Когда дверь за ними почти закрылась и вместе с сужающимся лучом яркого света стала таять надежда на вызволение, отчаявшийся Тишкин разум отказал и эмоции взяли верх. Он крикнул отчаянно, пропихивая через горло непослушные клекочущие слова — я желаю сделать заявление. Военному прокурору. Дверь захлопнулась и за ней, за этой дверью установилась тишина. Через несколько долгих, как в неинтересном, надоевшем фильме мгновений она разрушилась звуком отдаляющихся ног.
6.
Через полчаса Тихона вывели из камеры и тщательно обыскали. Срезали с формы все металлические части — крючки и пр., отобрали сигареты и зажигалку. Потом обыскали камеру, вскрыли все Тишкины нычки, камеру подмели и тщательно вымыли с хлоркой, реснички, закрывающие лампочку тщательно разогнули, а лампочку ввернули тусклую. И водворили Тихона обратно в камеру. Началась новая неделя его неизвестно когда уже начавшейся и неизвестно когда грозящей закончиться отсидки. Обида, дававшая ему силы бороться, жгущая огнем его сердце, обида за то, что его здесь держат не выпуская, вопреки всем правилам и уставам, нарушая все максимальные сроки пребывания под арестом сменилась тоскою. Тоска, почти осязаемая, тяжелым кирпичом заполнила всю его одиночную камеру и придавила его, обездвижила, лишила воли и чуств.
Он был уже не человеком, он был овощем. Ничего ему не хотелось, ни есть, ни пить, ни спать, ни курить, ни отправлять естественные надобности. Он сидел в углу на табурете, смотрел на противоположную стену и что–то беспрестанно шептал — беззвучно, еле — еле шевеля губами. Иногда на него находила жажда не деятельности даже, а просто физической бессмысленной активности. Неосознанная как судорога, она заставляла подскакивать с табурета и нарезать шагами пространство, проталкивая сквозь неодолимую тоску тело. Но тоска была сильнее и скоро он слабел, ноги его подкашивались и он, едва дойдя два шага до табурета, валился на него и опять замирал. Часовые, заглядывавшие в глазок видели на его лице одно и то же беспристрастное выражение, неживое и статичное как у тряпичной куклы.
При появлении проверяющих, а они зачастили, он вставал, механически произносил доклад — «в камере № 3 содержиться один арестованный, старший сержант Радкевич, жалоб и заявлений не имею» — и опять застывал в позе хамбо–ламы.
Если ранее, когда в сердце его еще была обида, он что–то выдумывал и тем себя развлекал — составлял в голове какие–то бесмыссленные петиции, прокручивал различные варианты самоубийства, припоминал различные способы закоса от отсидки, типа того что расковырять на ноге ранку поглубже и залить туда свою слюну смешанную с пылью, чтобы когда она загноиться вырваться с губы в санчасть, или лечь на холодный пол и простудиться да много у него крутилось в мозгу разных вариантов, то теперь ничего этого не было.

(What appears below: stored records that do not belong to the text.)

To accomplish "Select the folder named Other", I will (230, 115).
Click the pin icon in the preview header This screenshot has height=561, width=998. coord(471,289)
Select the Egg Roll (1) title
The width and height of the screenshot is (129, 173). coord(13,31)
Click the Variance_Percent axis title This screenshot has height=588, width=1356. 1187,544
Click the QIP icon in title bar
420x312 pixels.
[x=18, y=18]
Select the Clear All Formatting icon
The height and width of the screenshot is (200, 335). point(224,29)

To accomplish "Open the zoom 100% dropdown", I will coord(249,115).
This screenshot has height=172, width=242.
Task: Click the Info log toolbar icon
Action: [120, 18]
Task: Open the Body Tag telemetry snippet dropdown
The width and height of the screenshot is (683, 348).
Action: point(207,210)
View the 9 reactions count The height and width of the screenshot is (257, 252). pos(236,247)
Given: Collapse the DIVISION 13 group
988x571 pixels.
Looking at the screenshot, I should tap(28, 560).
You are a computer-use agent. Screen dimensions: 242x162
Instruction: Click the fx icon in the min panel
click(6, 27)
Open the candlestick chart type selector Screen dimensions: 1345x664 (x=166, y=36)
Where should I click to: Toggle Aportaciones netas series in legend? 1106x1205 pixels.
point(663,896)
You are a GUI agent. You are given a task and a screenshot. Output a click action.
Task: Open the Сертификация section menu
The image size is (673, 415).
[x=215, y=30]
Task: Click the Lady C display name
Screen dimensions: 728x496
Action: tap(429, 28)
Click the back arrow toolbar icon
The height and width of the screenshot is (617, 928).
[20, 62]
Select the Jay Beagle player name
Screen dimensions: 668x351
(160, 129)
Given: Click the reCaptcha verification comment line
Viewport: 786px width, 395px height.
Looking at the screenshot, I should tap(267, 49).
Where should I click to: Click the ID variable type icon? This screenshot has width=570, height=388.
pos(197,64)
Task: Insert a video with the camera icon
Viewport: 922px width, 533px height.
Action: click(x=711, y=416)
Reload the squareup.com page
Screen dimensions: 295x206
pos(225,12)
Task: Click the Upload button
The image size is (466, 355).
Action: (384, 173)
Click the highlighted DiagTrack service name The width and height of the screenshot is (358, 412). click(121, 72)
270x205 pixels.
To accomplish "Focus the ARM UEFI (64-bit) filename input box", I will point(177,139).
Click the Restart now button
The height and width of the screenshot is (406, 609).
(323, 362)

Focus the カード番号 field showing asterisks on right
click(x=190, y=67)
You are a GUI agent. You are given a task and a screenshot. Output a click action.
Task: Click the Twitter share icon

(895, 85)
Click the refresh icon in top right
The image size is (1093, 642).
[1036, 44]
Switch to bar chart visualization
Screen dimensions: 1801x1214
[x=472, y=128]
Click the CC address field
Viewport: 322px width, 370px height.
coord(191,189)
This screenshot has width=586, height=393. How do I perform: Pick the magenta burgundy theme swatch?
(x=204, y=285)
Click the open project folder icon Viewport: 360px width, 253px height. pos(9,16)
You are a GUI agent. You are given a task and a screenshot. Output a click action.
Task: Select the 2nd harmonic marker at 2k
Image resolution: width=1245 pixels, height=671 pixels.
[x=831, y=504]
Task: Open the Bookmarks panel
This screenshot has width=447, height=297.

Состояние его чем то напоминало нирвану, с той только разницей что нирвана есть освобождение от чувств и переживаний, а его придавило и подчинило целиком себе одно чувство — тоска.
День за днем, час за часом, утро, день, вечер, ночь. Под однообразные, в одно время, лязги отпирания–запирания замков, вывода на оправку и приема пищи сидела Тихоновская телесная оболочка в углу на табурете и в ногах её, растекшись тонкой невидимой пленкой по полу, придавливаемая несколькими кубометрами пропитанного тоской и оттого утяжеленного в миллионы раз воздуха лежала его душа. Та одна, что и делала его человеком.